# WHAT YOU NEED TO DO
Find the string "resolution" in the records. Copy every line it appears in.

# RECORD EXCERPTS
========================================================================

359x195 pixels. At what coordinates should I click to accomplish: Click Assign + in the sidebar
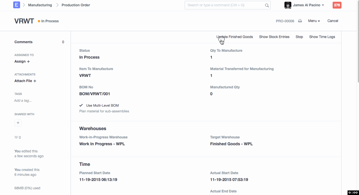[22, 61]
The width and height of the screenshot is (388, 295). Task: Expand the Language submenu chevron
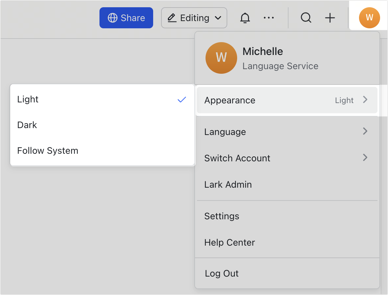point(365,131)
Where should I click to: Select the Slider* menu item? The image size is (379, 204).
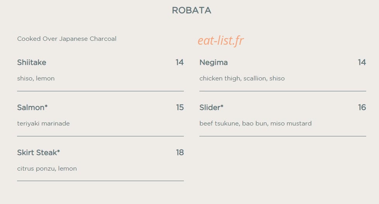tap(211, 108)
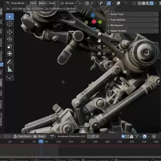Select the Select Box tool
The height and width of the screenshot is (161, 161).
click(10, 16)
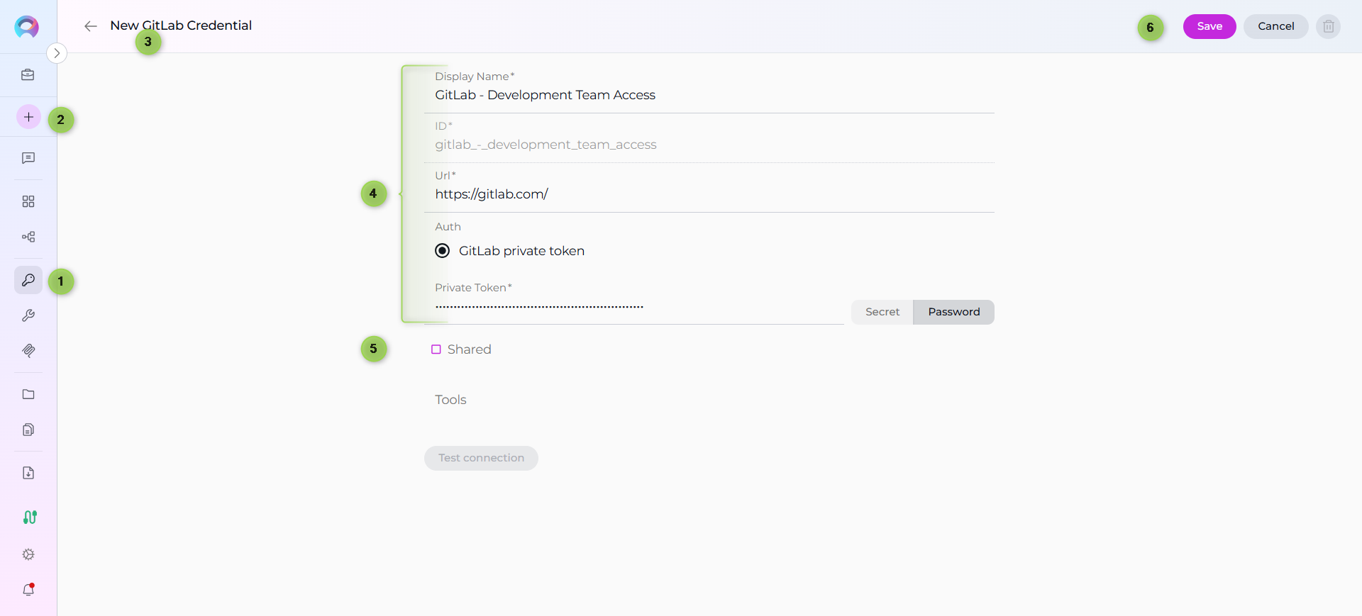Open the four-squares grid icon in sidebar
The image size is (1362, 616).
(28, 202)
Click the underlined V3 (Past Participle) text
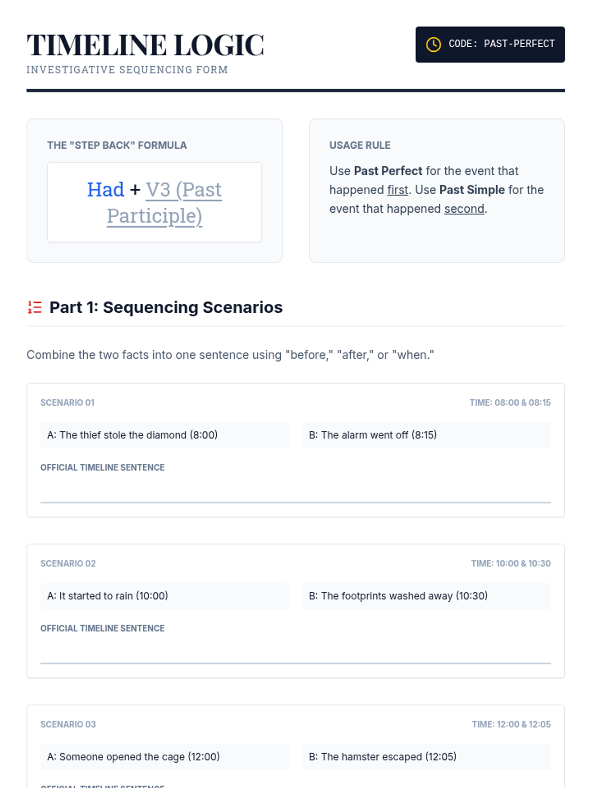 tap(164, 202)
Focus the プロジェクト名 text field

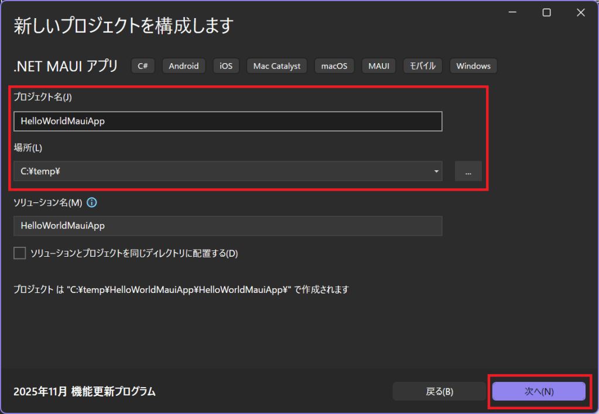click(227, 121)
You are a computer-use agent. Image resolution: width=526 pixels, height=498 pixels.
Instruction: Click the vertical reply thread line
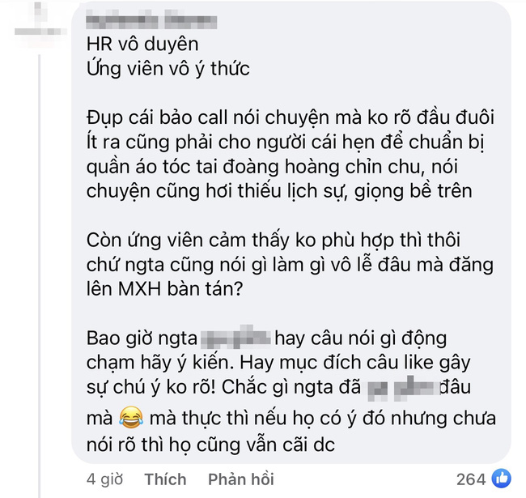40,275
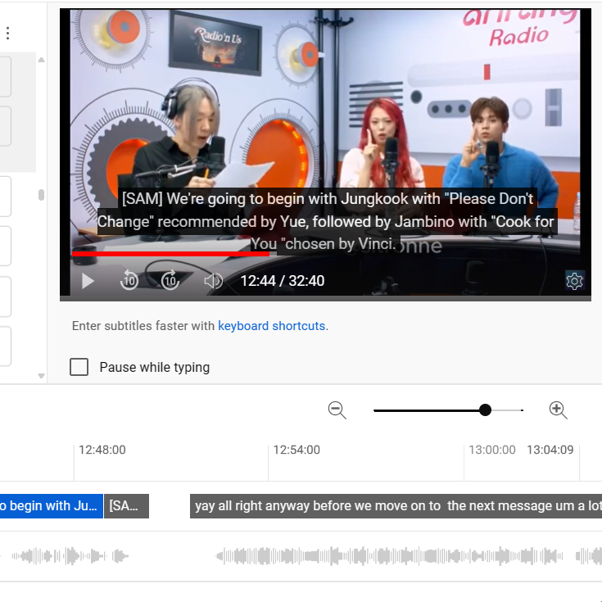602x602 pixels.
Task: Open the three-dot options menu
Action: [x=7, y=33]
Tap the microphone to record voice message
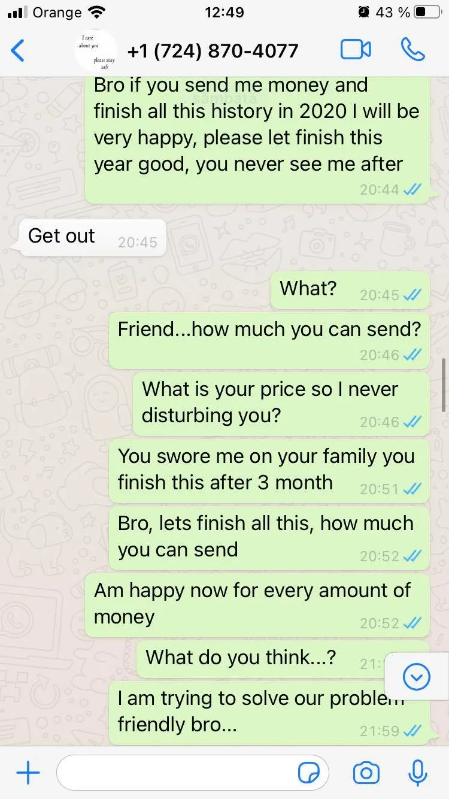Viewport: 449px width, 799px height. pos(417,773)
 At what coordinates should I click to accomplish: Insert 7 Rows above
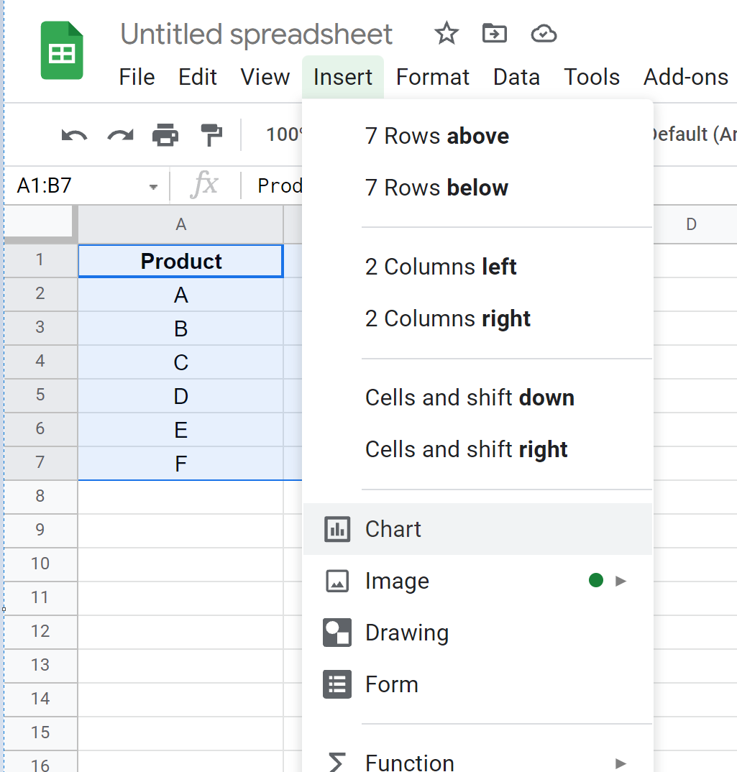pos(436,136)
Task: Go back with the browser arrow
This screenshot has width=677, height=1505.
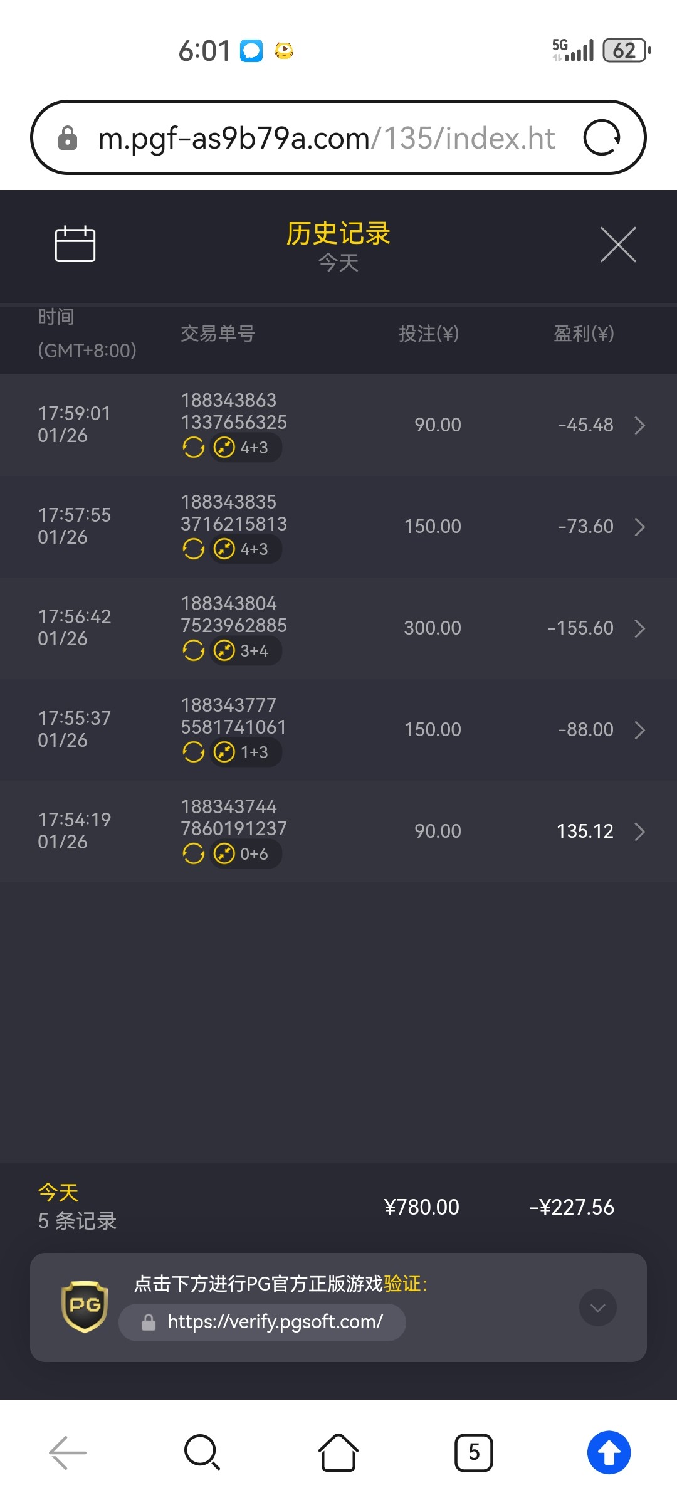Action: (68, 1452)
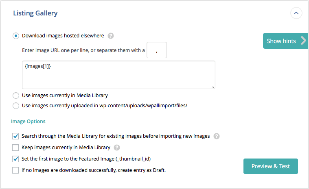Click the Listing Gallery section title
The image size is (309, 189).
tap(35, 13)

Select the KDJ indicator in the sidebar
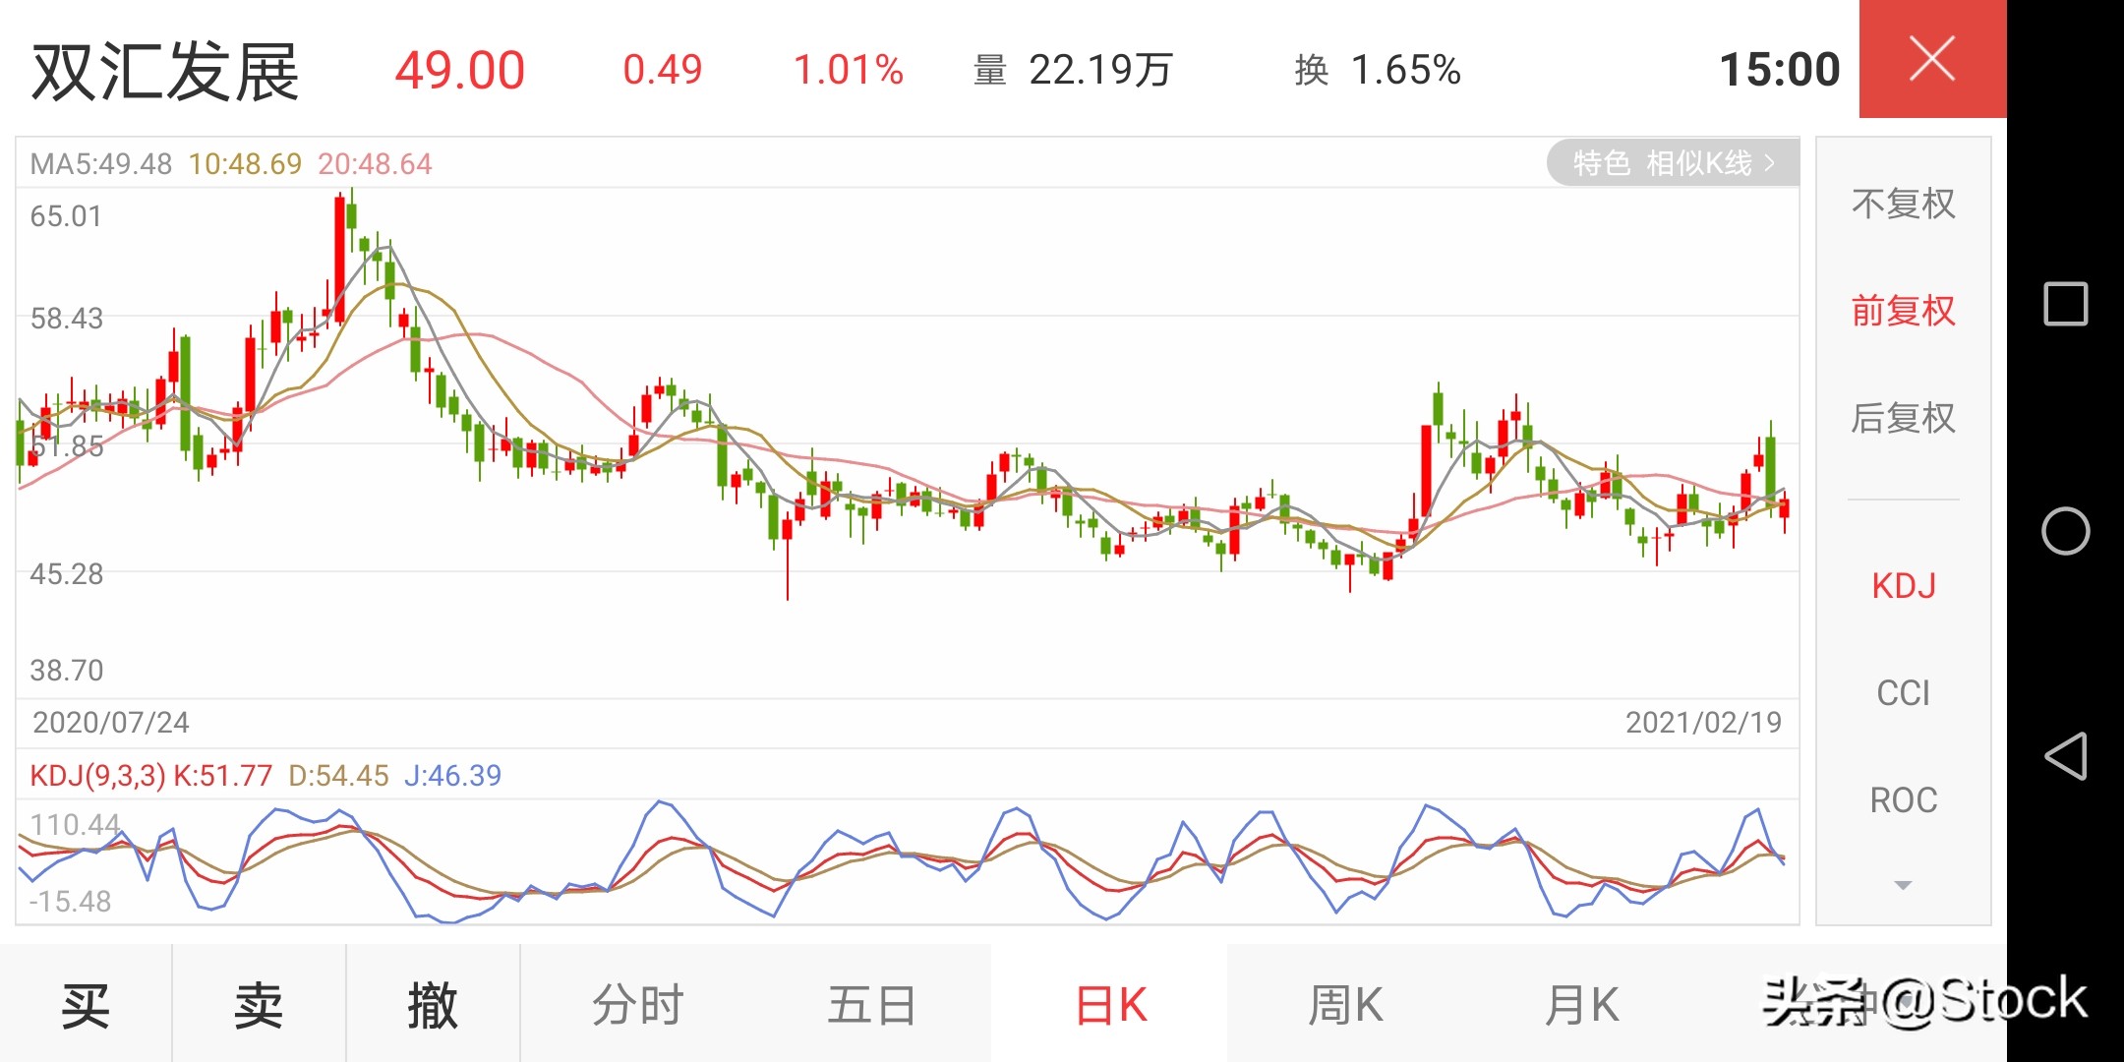click(x=1903, y=585)
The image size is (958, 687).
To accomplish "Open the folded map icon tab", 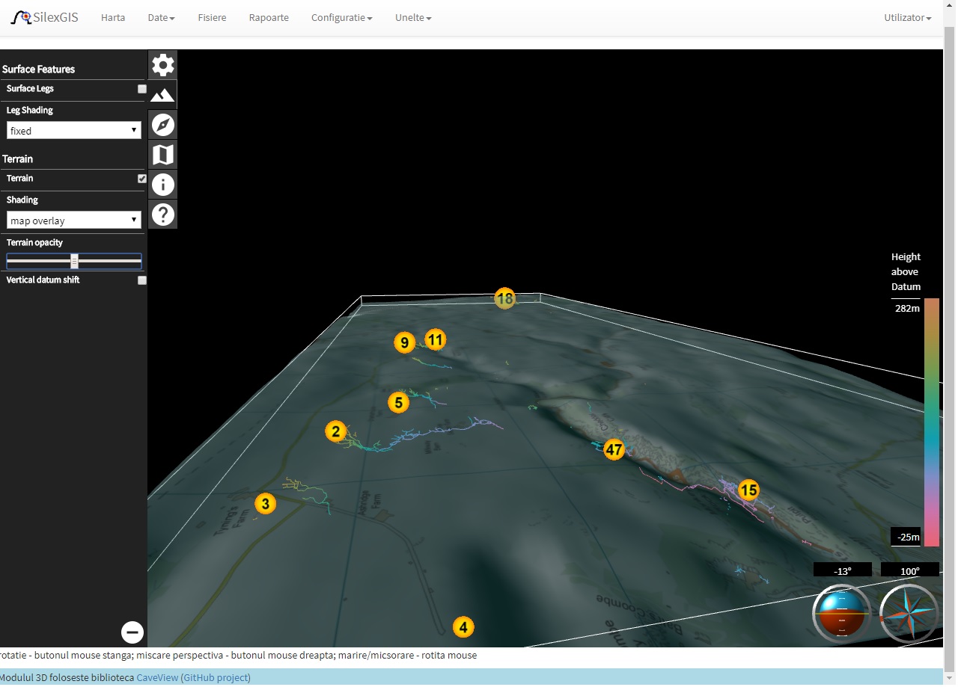I will [163, 155].
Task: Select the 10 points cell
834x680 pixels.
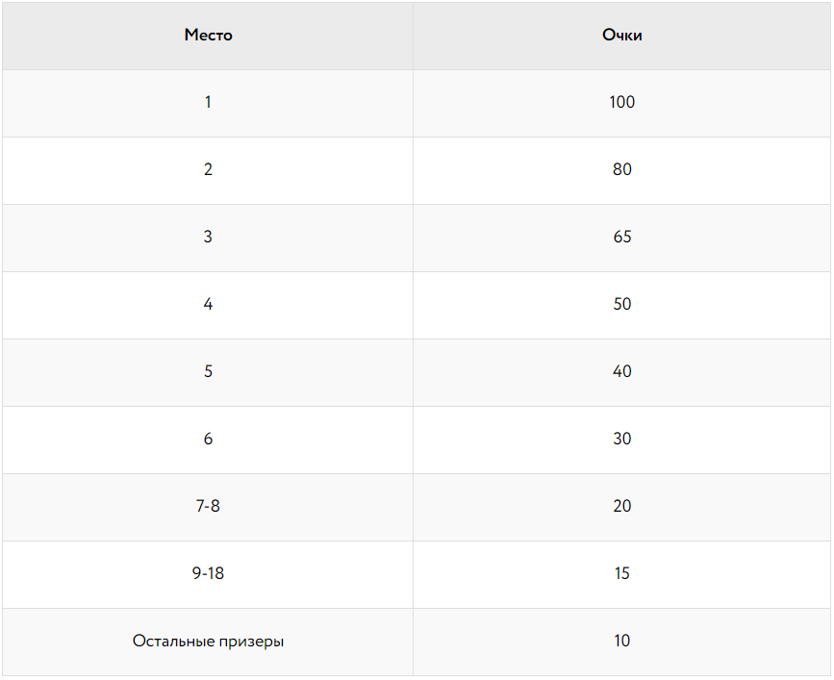Action: point(622,641)
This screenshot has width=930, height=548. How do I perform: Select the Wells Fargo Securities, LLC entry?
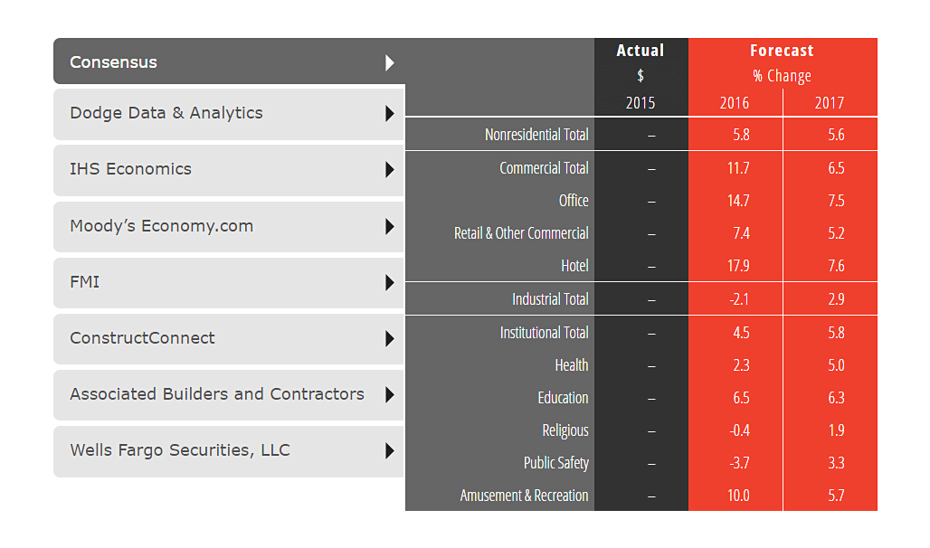tap(226, 450)
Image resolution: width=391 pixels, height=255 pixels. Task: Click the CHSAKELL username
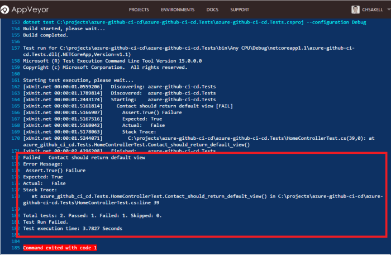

========================================================================

# SOLUTION TO THIS PROBLEM
You are a computer-use agent. Image resolution: width=526 pixels, height=498 pixels.
Image resolution: width=391 pixels, height=255 pixels. Task: Click the CHSAKELL username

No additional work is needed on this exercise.